• REQUIREMENT 1: Sum up the Samza thread in three sentences.
• REQUIREMENT 2: Copy the part of the Samza thread from "On Mon, Jul 6, 2015 at 3:13" to "abstracts these away?".

Re: Thoughts and obesrvations on Samza

Posted by Yi Pan <ni...@gmail.com>.
{quote}
There is a good chance that the different execution frameworks can be
abstract out
{quote}
Actually, I think that even we define an abstract layer, it won't need to
have Samza process be aware of the existence of the abstract layer. The
Samza container running as a process can be totally unaware of the
execution framework it uses. The job submission/configuration/launching
tools can be completely isolated from the Samza container as a process,
ideally.

On Mon, Jul 6, 2015 at 3:13 PM, Yi Pan <ni...@gmail.com> wrote:

> @Jay, you got my point.
>
> {quote}
> I think the question is whether for the "as a
> service" you are proposing actually trying to build some layer over
> YARN/Mesos/AWS that abstracts these away?
> {quote}
> I am not very strong on this, but I do see that as an option. The reason I
> had is: if all we need from YARN/Mesos/AWS is simply:
> 1. a set of resource to run Samza containers
> 2. launch Samza containers on the chosen set of resource
> 3. make the container processes fault tolerant (i.e. monitor and restart
> the failed processes)
> There is a good chance that the different execution frameworks can be
> abstract out since all cluster management systems would need to provide the
> above set of functionalities. I would need to spend more time on the Mesos
> patch for Samza to come up w/ more concrete idea on the abstract layer. If
> it turns out that the abstraction is not possible, Samza as a service may
> have to be implemented in many versions on top of Samza as a process.
>
> On Mon, Jul 6, 2015 at 12:02 PM, Jay Kreps <ja...@gmail.com> wrote:
>
>> Hey Yi/Martin,
>>
>> With respect to state reuse: Yeah that is a better explanation of what I
>> was trying to say. That prototype actually includes state reuse (each task
>> checkpoints it's offset for the various partitions during the commit and
>> uses that to determine if the state is valid and can be reused on
>> restart).
>> So it is just a matter of a framework being able to express a preference
>> for the recently used hosts--those that can will get the optimization and
>> those that can't won't.

• DATA ROWS:
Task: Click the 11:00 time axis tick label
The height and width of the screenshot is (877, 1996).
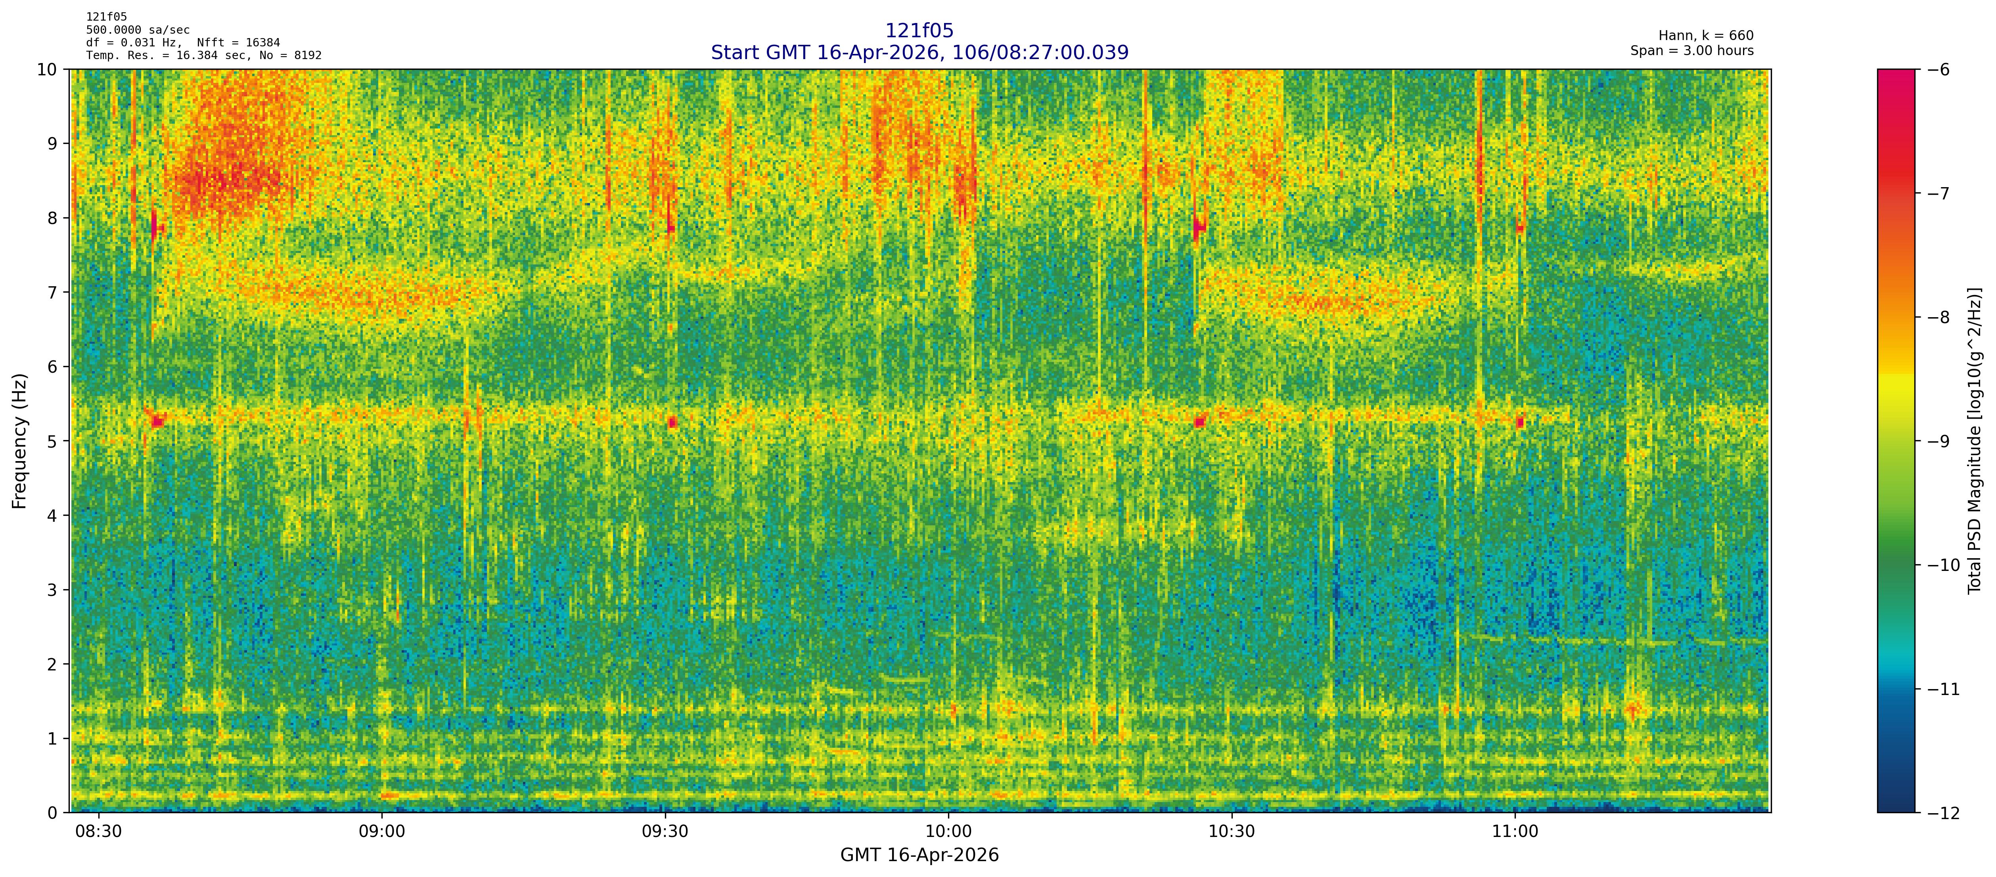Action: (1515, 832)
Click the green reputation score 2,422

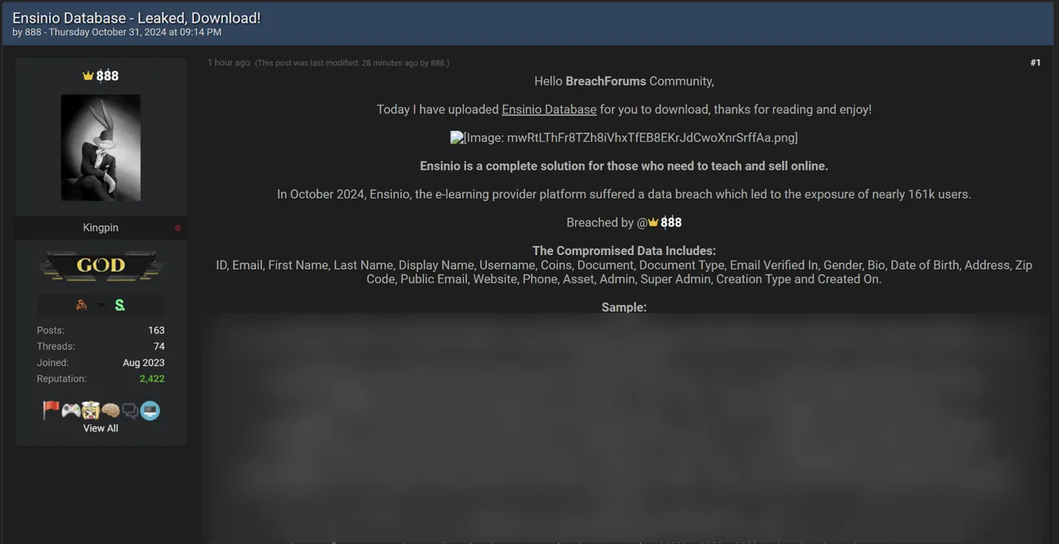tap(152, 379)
--
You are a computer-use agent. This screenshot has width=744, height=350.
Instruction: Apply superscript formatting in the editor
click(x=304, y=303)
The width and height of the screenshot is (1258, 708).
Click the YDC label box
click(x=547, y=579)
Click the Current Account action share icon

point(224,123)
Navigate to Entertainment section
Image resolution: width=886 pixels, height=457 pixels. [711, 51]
...
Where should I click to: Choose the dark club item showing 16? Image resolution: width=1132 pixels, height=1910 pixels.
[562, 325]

• TASK RESULT 1: Yi Pan says that even with an abstract layer, the Samza container running as a process could be fully unaware of the execution framework it uses, and the tools for submitting, configuring and launching jobs could ideally be kept separate from it. In an earlier message, Yi Pan explains that if YARN, Mesos or AWS are needed only to provide resources, launch Samza containers on them and restart failed processes, the different frameworks could likely be abstracted out; if not, Samza as a service might need many versions built on Samza as a process. Jay Kreps notes that the prototype already includes state reuse, so frameworks that can express a preference for recently used hosts get the optimization and those that can't don't.

• TASK RESULT 2:
On Mon, Jul 6, 2015 at 3:13 PM, Yi Pan <ni...@gmail.com> wrote:

> @Jay, you got my point.
>
> {quote}
> I think the question is whether for the "as a
> service" you are proposing actually trying to build some layer over
> YARN/Mesos/AWS that abstracts these away?